Diante da situação, o administrador registrou ocorrência policial para “preservação de direitos” e protocolou junto à Prefeitura um pedido administrativo questionando a legalidade da medida adotada pelos fiscais. Segundo Romeu da Costa Teles, o objetivo é obter uma solução definitiva para o caso e evitar novas interrupções nas atividades.

O frigorífico informou ainda que, em razão do que classifica como abusos e irregularidades na condução da fiscalização, pretende ingressar na próxima semana com ações judiciais nas esferas cível e criminal contra o município e os agentes envolvidos.
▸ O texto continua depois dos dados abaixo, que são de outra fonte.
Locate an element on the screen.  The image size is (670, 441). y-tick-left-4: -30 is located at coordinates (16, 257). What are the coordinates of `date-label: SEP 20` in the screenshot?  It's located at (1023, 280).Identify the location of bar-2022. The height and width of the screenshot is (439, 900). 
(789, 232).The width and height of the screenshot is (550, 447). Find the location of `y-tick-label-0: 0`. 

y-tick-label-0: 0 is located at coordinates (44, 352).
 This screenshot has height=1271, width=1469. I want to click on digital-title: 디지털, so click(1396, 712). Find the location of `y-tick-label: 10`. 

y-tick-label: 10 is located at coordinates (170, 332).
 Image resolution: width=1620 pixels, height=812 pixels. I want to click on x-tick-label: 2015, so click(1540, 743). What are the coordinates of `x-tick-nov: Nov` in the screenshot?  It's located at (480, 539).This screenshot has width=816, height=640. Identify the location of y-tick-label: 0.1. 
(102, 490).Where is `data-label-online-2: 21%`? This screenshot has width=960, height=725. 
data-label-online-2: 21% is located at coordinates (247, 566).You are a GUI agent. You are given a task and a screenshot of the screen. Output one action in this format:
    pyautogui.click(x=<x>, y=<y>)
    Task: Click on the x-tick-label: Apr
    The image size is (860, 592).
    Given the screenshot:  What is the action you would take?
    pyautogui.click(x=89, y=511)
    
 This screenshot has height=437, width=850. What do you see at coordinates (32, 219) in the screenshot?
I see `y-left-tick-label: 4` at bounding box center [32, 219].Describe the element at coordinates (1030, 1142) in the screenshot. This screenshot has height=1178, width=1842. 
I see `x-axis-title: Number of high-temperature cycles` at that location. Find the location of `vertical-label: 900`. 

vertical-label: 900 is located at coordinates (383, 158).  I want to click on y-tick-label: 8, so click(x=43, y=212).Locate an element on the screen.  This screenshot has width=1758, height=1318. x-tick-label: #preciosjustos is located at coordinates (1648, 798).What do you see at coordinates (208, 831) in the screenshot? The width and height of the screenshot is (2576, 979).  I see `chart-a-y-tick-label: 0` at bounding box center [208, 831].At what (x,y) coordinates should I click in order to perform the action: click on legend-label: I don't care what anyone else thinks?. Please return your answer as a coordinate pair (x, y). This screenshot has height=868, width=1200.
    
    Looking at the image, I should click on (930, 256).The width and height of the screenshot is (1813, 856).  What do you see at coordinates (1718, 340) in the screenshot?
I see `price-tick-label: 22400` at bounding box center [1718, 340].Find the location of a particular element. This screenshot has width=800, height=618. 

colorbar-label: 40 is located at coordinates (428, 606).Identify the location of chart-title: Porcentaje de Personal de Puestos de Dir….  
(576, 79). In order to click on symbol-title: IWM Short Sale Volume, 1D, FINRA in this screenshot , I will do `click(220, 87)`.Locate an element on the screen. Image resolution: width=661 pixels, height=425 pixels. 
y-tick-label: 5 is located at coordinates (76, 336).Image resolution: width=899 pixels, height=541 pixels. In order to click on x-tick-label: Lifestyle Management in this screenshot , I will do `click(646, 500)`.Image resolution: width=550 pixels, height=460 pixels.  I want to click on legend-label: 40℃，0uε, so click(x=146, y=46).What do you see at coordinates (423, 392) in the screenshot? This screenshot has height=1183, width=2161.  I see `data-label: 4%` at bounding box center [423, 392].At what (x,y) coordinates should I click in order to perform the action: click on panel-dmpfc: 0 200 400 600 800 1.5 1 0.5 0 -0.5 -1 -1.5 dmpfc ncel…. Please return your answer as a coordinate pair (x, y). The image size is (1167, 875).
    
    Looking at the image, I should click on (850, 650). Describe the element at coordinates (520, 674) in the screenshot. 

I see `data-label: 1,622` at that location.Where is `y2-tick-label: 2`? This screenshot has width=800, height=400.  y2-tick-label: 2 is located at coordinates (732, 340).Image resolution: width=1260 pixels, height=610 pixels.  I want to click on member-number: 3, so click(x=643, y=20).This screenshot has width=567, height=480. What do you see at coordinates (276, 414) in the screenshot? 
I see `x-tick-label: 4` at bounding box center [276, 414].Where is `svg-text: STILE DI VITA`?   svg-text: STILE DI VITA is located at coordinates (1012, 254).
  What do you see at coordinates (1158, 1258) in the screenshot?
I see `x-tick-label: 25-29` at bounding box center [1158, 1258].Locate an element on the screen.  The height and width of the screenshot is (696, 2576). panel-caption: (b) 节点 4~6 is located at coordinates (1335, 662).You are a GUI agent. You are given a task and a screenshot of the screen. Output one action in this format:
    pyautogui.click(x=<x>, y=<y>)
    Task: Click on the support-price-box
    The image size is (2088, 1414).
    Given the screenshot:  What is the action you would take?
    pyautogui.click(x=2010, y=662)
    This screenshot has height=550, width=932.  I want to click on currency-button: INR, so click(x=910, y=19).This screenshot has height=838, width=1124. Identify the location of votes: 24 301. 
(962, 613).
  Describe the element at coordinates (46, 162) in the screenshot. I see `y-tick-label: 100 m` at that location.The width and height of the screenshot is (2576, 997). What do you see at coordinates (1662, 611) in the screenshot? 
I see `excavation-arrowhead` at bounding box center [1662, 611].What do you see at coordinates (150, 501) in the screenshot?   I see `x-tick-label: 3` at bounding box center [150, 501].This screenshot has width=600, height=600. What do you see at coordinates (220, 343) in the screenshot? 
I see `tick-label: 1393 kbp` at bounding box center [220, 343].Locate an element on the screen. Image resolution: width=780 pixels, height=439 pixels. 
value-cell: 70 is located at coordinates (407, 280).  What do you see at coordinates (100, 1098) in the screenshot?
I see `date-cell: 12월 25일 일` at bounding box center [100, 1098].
A empresa também argumenta que a paralisação das atividades poderia gerar impactos no abastecimento local de carne e estimular o abate clandestino, além de colocar em risco o bem-estar dos animais que já estavam destinados ao abate e, por isso, também acionou a ONG Supra. A reportagem entrou em contato com a instituição de proteção animal, que não se manifestou até o momento sobre o caso.

Em contrapartida, a Semam ressaltou que foi autorizado de forma excepcional o abate apenas dos animais que já se encontram no local. Após isso, as atividades permaneceriam suspensas até a regularização da situação. A secretaria acrescentou que a ação ainda está em andamento e que novas medidas poderão ser definidas a partir dos desdobramentos e das avaliações dos órgãos envolvidos.